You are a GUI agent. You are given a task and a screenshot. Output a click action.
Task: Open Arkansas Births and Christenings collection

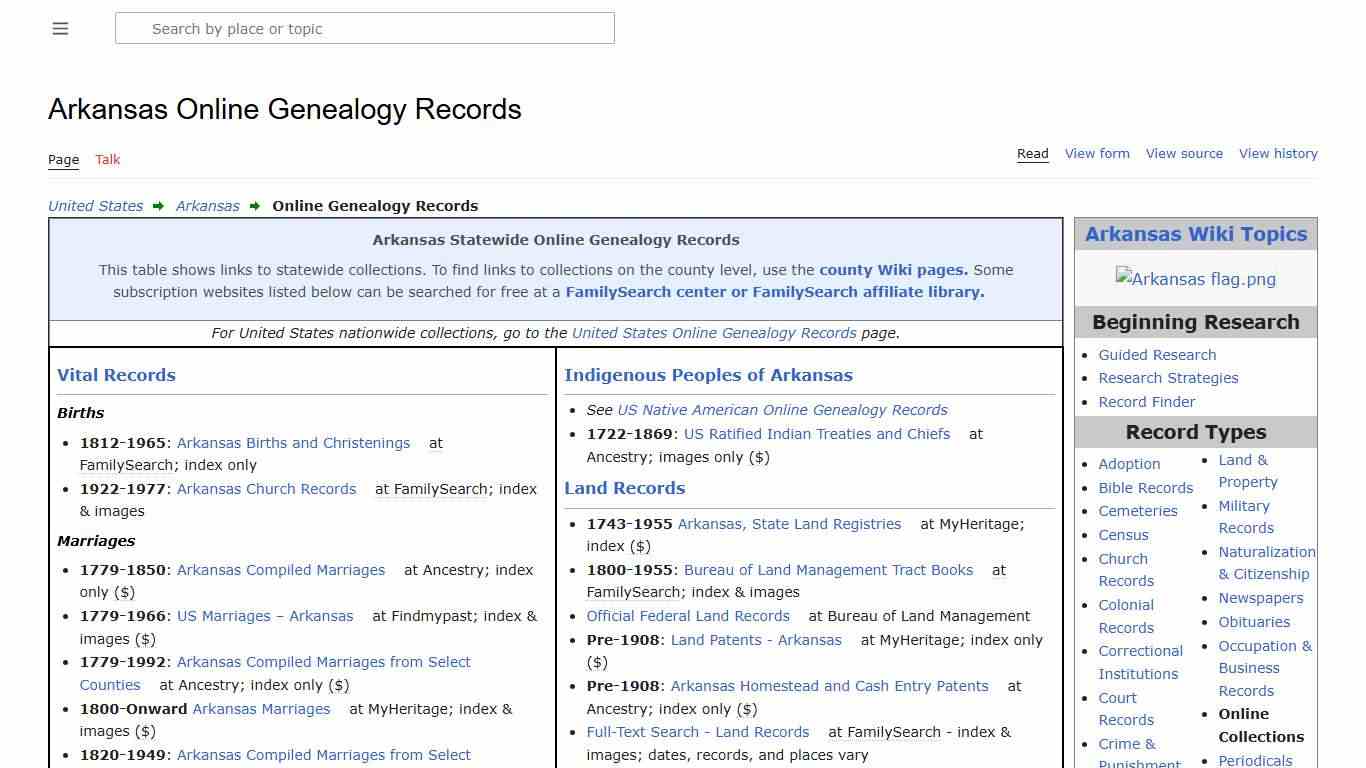pyautogui.click(x=293, y=442)
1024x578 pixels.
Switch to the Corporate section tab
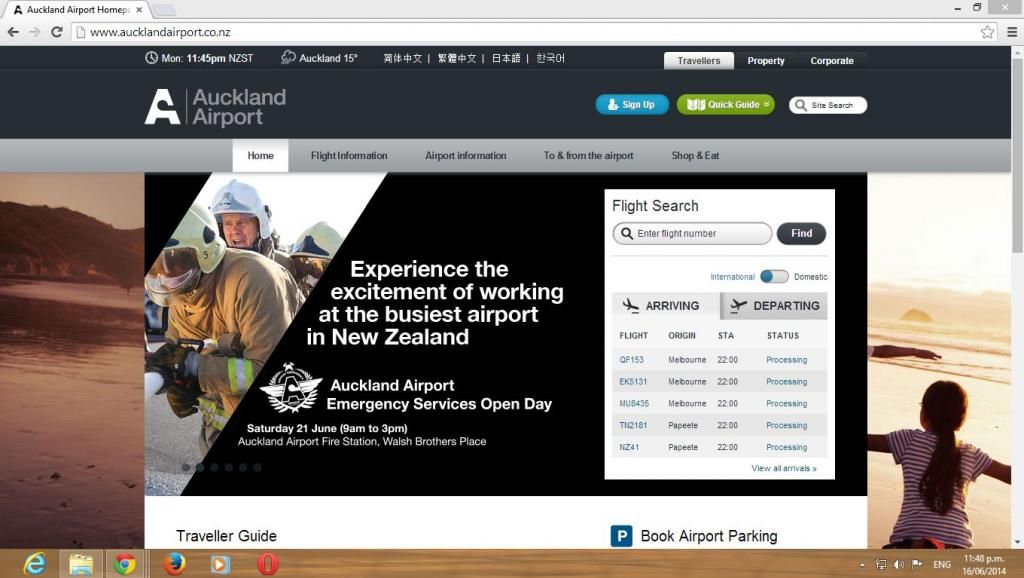click(x=832, y=61)
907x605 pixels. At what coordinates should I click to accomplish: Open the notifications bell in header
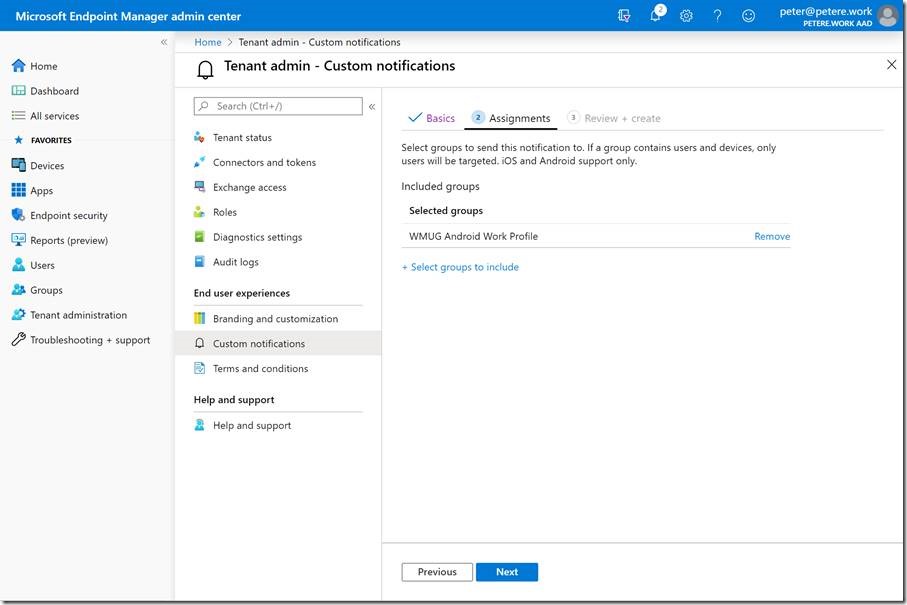click(x=656, y=16)
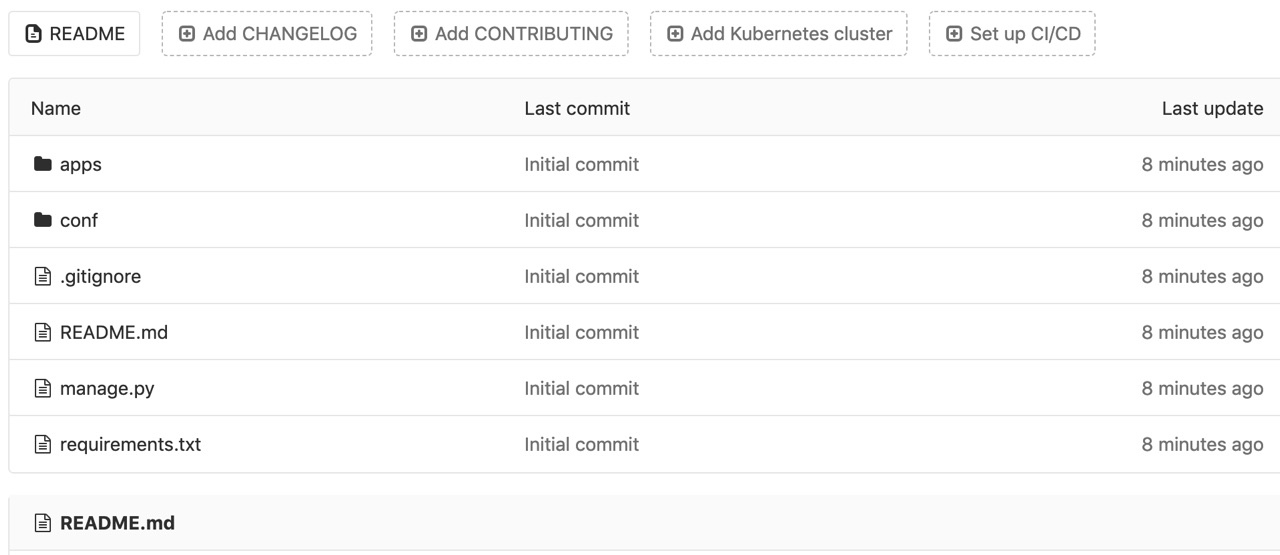Open manage.py file
Screen dimensions: 1280x555
tap(107, 388)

§ Task instructions
Retype, word for word, only the line holding "Task: Open Arkansas" and the lines after it through the final line of the listing above, and leave every picture out.

§ Response area
Task: Open Arkansas Births and Christenings collection

pyautogui.click(x=293, y=442)
1024x578 pixels.
Switch to the Corporate section tab
click(x=832, y=61)
907x605 pixels. At what coordinates should I click to accomplish: Open the notifications bell in header
click(x=656, y=16)
Open manage.py file
Screen dimensions: 1280x555
tap(107, 388)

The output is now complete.